Source data:
.....
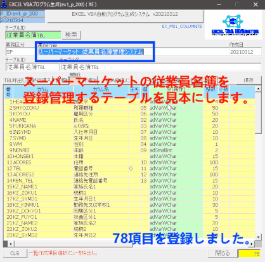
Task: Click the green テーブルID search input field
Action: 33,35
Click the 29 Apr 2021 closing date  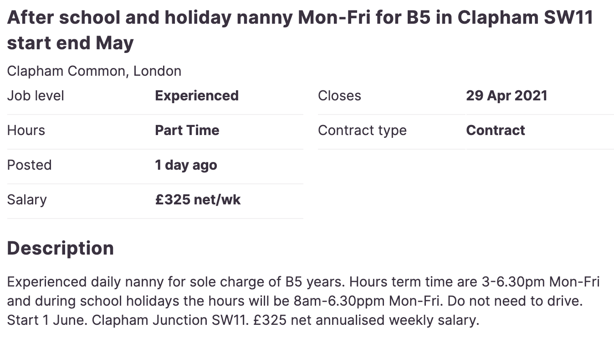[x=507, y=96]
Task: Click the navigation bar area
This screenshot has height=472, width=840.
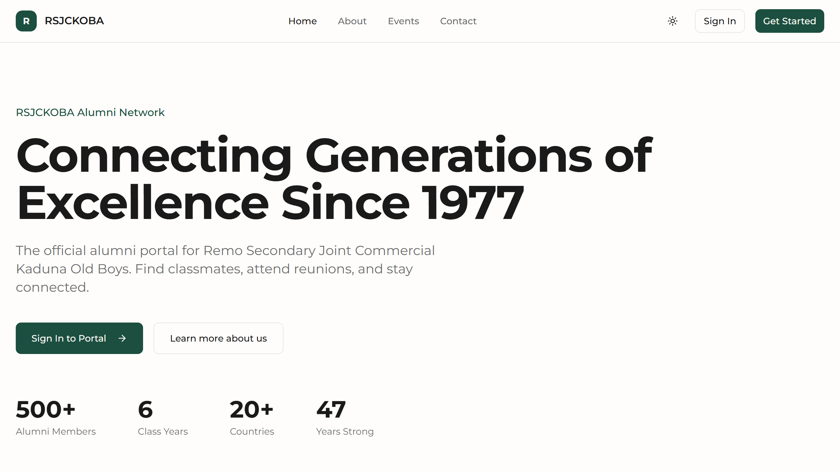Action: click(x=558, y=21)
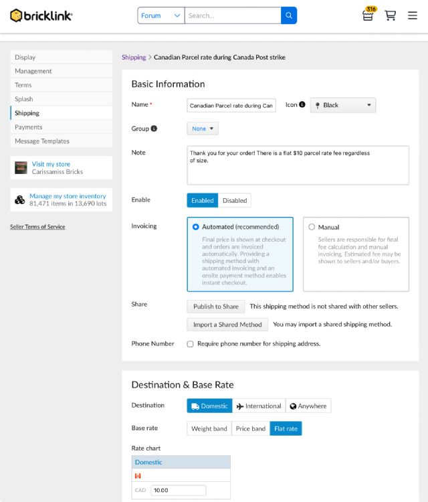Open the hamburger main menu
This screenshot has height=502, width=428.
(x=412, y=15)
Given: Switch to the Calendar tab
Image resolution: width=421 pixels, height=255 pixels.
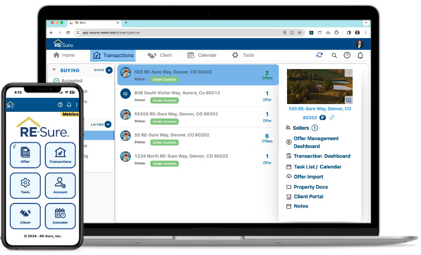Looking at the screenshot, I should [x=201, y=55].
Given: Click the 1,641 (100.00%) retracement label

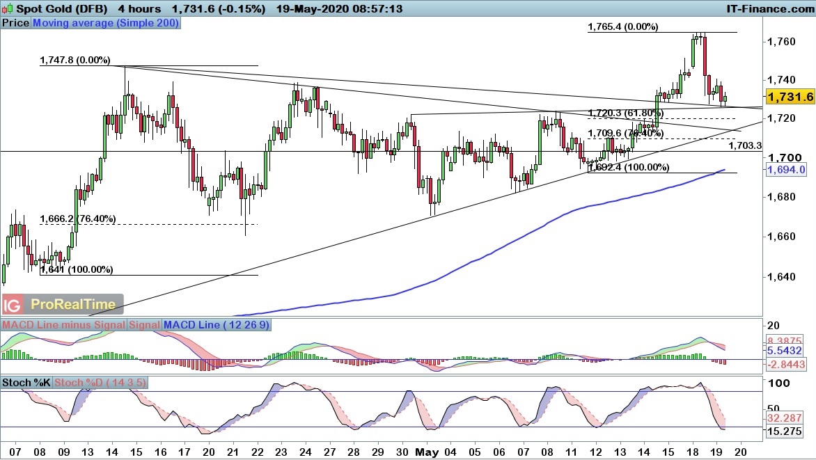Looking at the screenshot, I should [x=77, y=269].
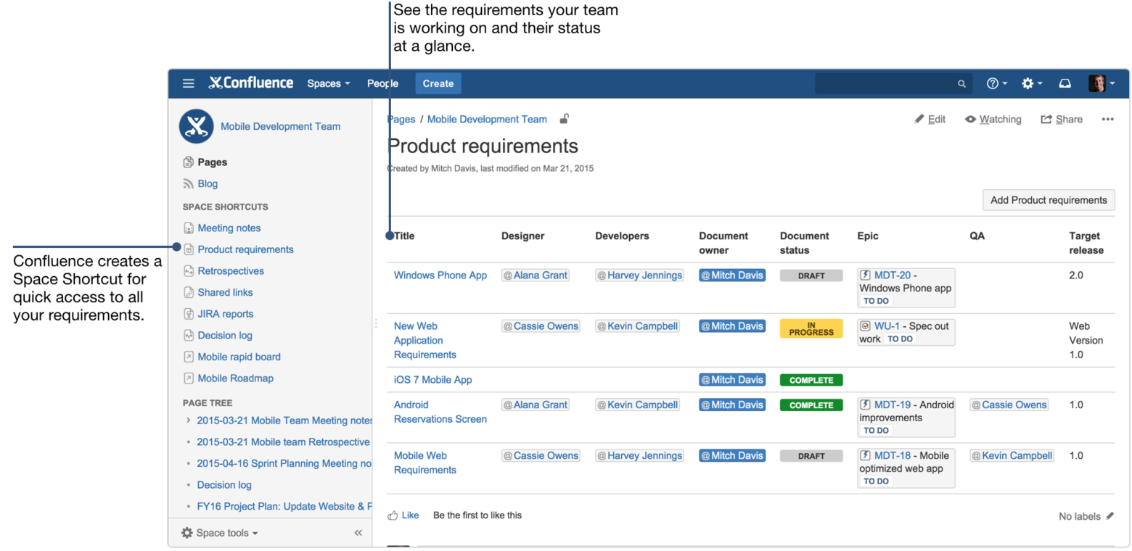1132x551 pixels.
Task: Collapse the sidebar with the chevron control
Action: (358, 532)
.....
Your goal: From the line containing "Image resolution: width=421" down to the last line of the entries above, retype each line exactly as it stands, but skip the pictures.

Response:
Image resolution: width=421 pixels, height=255 pixels.
Looking at the screenshot, I should [x=201, y=55].
Given: Click the 1,641 (100.00%) retracement label

Looking at the screenshot, I should [x=77, y=269].
1132x551 pixels.
Task: Collapse the sidebar with the chevron control
Action: (358, 532)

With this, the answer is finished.